_ЧТО НУЖНО СДЕЛАТЬ_
Продолжите текст о художнике Вячеславе Самарине, начав сразу после последней приведённой в нём фразы.

_ФРАГМЕНТ ИСТОЧНИКА_
---
Вячеслав Самарин: гражданин страны берёзового ситца
Творческие откровения народного художникаВячеслав Самарин родился в Москве, но практически всё послевоенное детство провёл в Якутии, а взрослую жизнь – в Смоленске и многочисленных экспедициях на Севере. Поэтому понятие малой родины для него весьма неопределённо. И оттого чувство сопричастности к Родине большой гораздо острее и глубже.
Это чувство какой-то щемящей нежности, впрочем по-мужски суровой и немногословной, читается практически во всех его работах. Поэтому что бы ни писал Самарин – северные пейзажи, портреты поморов, сказочных гусей-лебедей или незатейливый быт смоленской деревни – для него это всё «страна берёзового ситца», воспетая Есениным. Не случайно появился на свет и одноимённая картина, которая очень гармонично вписалась в экспозицию выставки, посвящённой 55-летию первого полёта человека в космос…
Человек-загадка
- Тут фотография мамы моей на кресте – крест, конечно, символический. Царевич Дмитрий убиенный. Васнецовская Алёнушка. А это я маленький и такая коротенькая дорожка до последней остановки. А там гуси-лебеди - души собрались к отлёту, а вот здесь они уже летят. И я подумал, а почему бы действительно не отдать эту работу на космическую выставку? Собственно, как раз из этой страны берёзового ситца ракеты и взлетали…
- А Есенин здесь как автор строк, ставших названием триптиха?
---
_ДОСТУПНЫЕ ДАННЫЕ_
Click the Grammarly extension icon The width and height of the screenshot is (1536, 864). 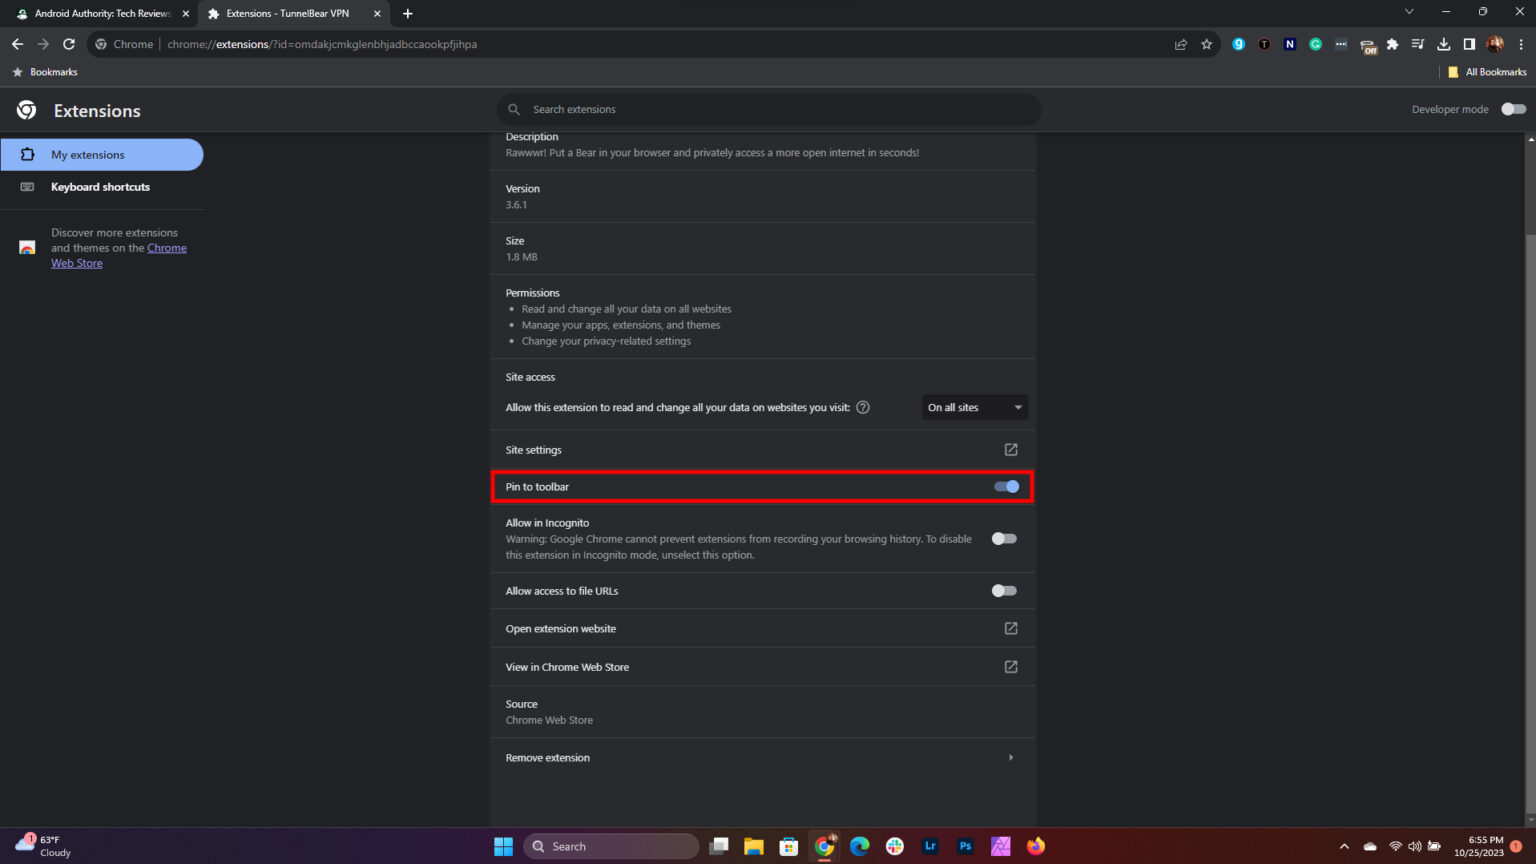coord(1315,44)
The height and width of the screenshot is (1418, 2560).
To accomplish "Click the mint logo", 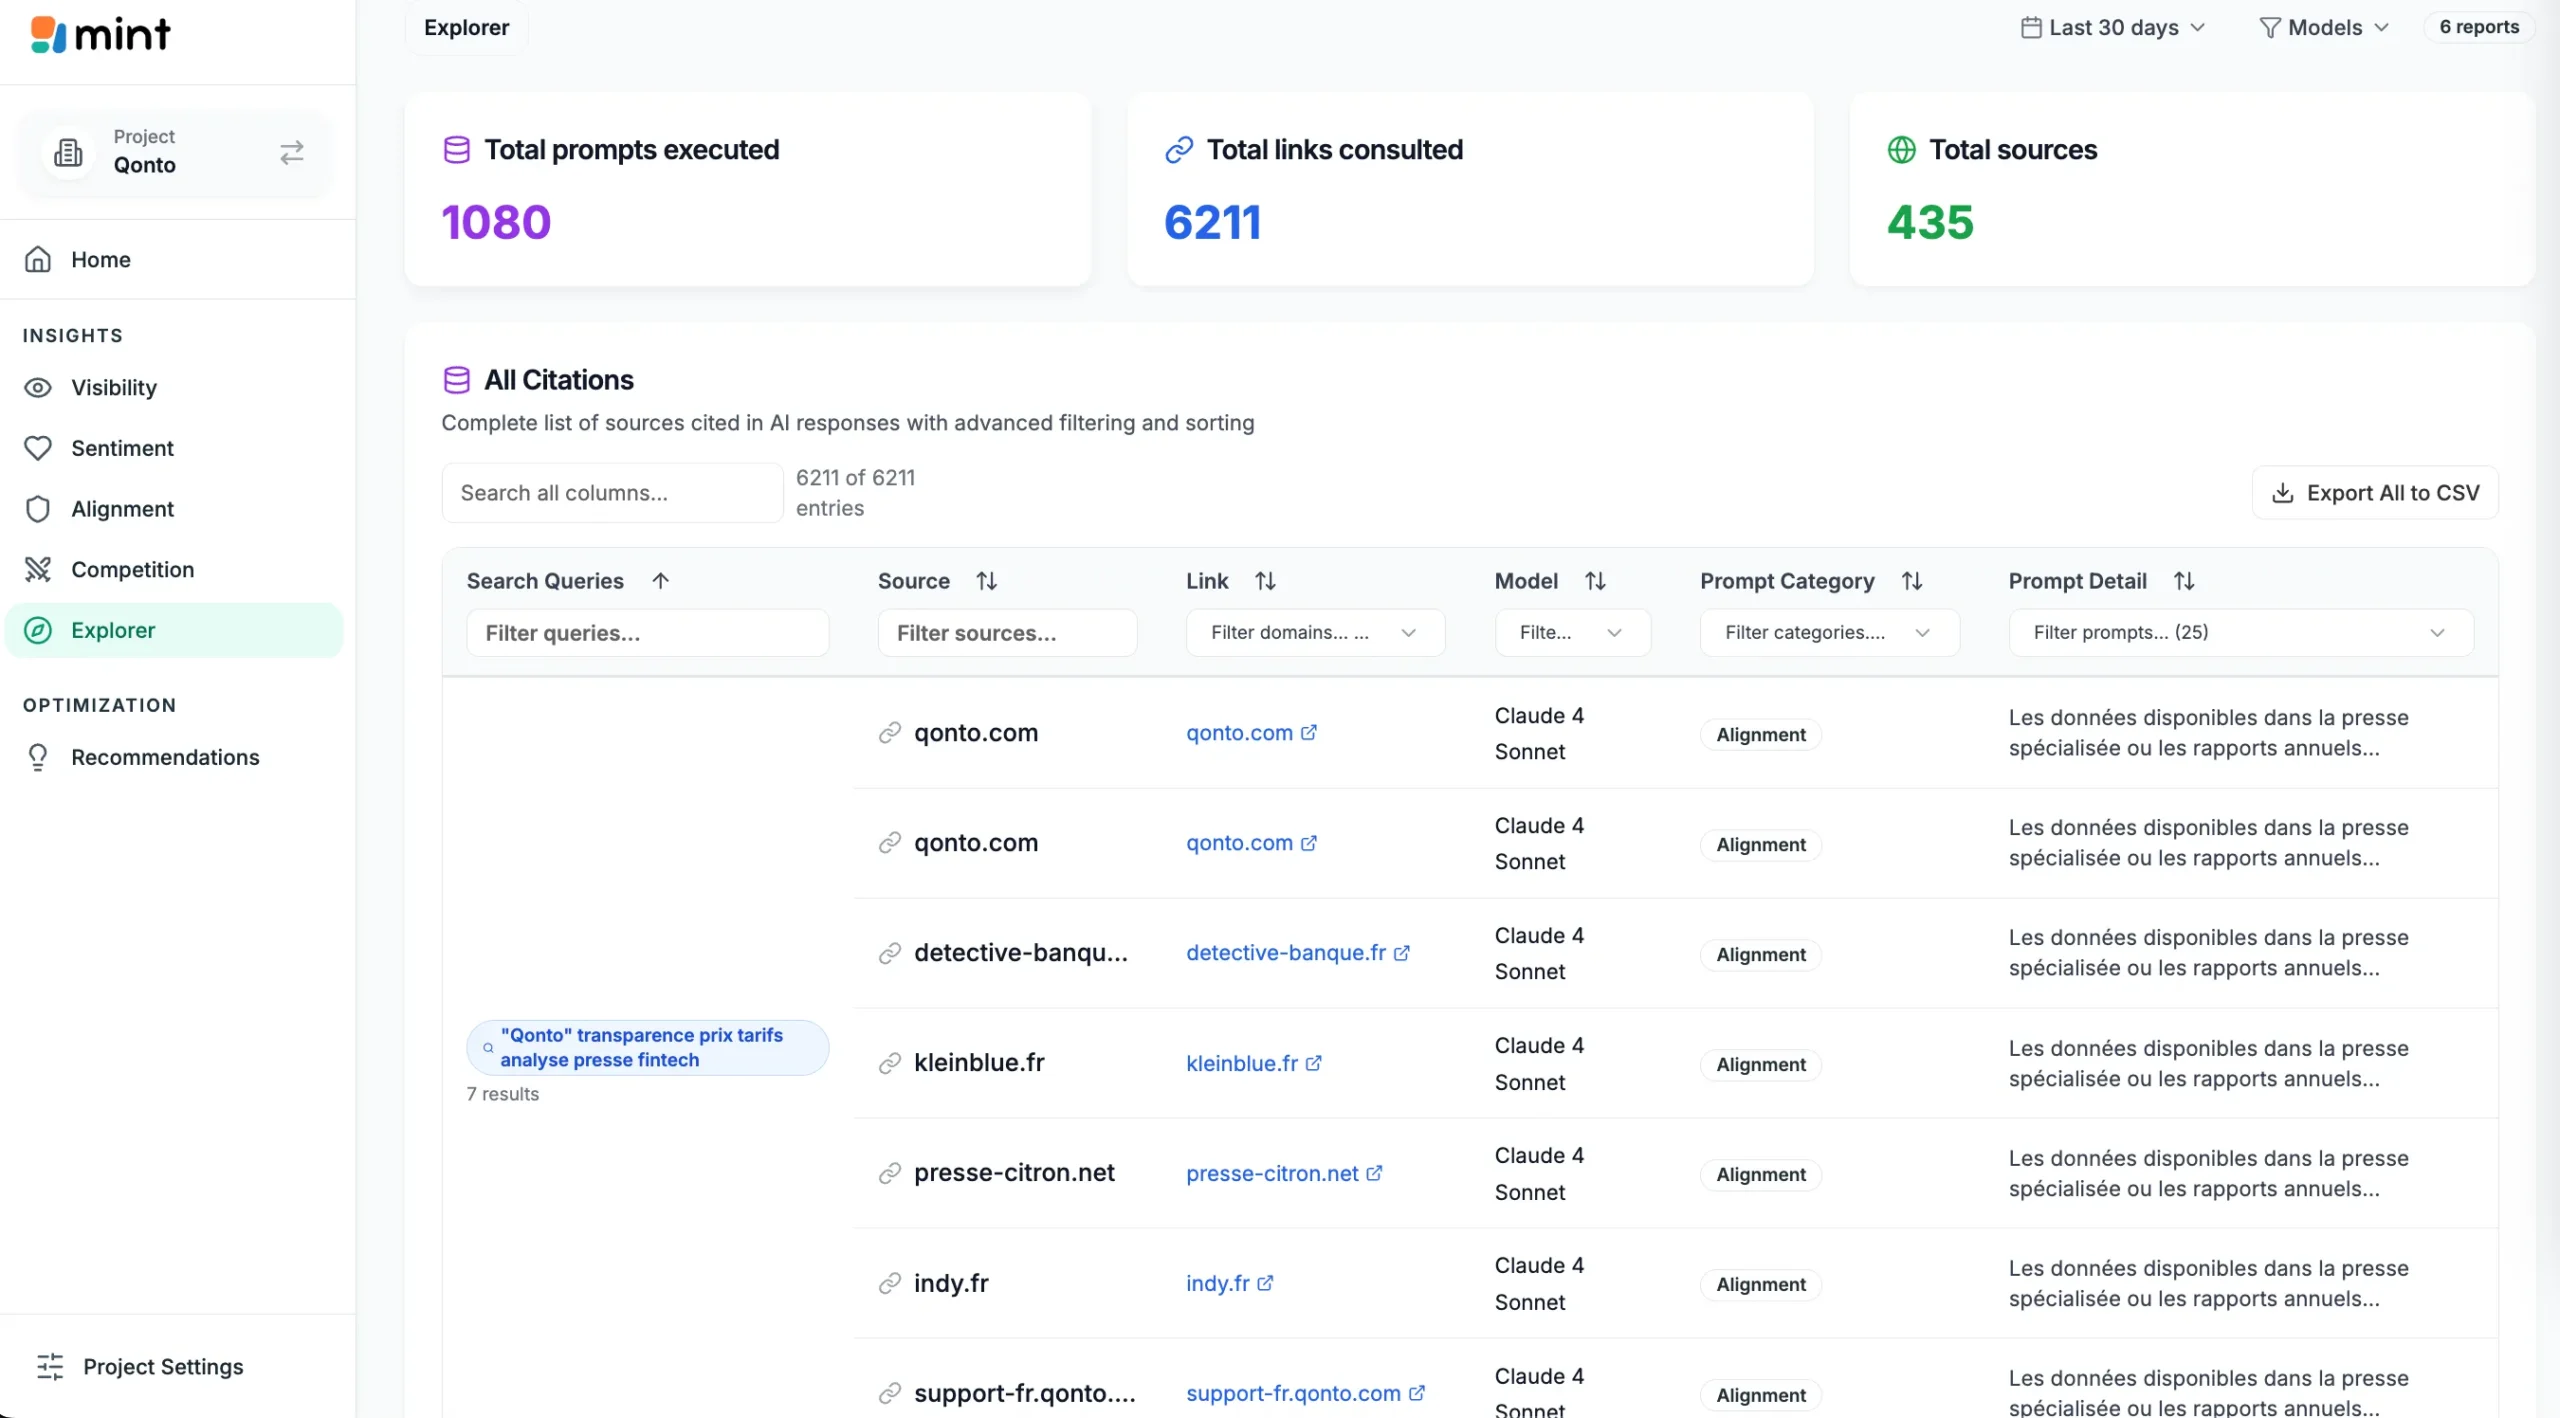I will click(x=100, y=35).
---
_ОЖИДАЕМЫЙ ОТВЕТ_
- Есенин для меня – воздух, которым я дышу. Это и есть Россия: без него я бы и не понял, что это такое.
К его стихам каждый раз вновь и вновь возвращаешься. И каждый раз они по-новому звучат. Это такая загадка.
Так же и с картинами хорошими. Наверное, это как радиация: человек столько туда всего набивает, что потом ещё долгое время она отдаёт, заражая своей энергетикой зрителей. А бывает такое одноразовое искусство: посмотрел – и всё, больше она для тебя ничего не излучает.
Художник поневоле
- Вячеслав Фёдорович, когда вы поняли, что станете художником?
- Наверное, я так до сих пор это и не осознал. Более того – у меня с детства всегда было стойкое убеждение, что настоящим художником стать невозможно. Что можно только приблизиться к чему-то великому, но до конца это постичь нельзя. И так до сих пор.
Да, бывает, иногда вдруг покажется, что ты художник. Например, кто-то похвалит очень твою работу, и ты думаешь, что что-то из себя представляешь. А потом идёшь в Третьяковку, к Сурикову, к «Боярыне Морозовой» - и все перья, которые ты от гордости распушил, опускаются. Потому что чувствуешь, что так написать невозможно.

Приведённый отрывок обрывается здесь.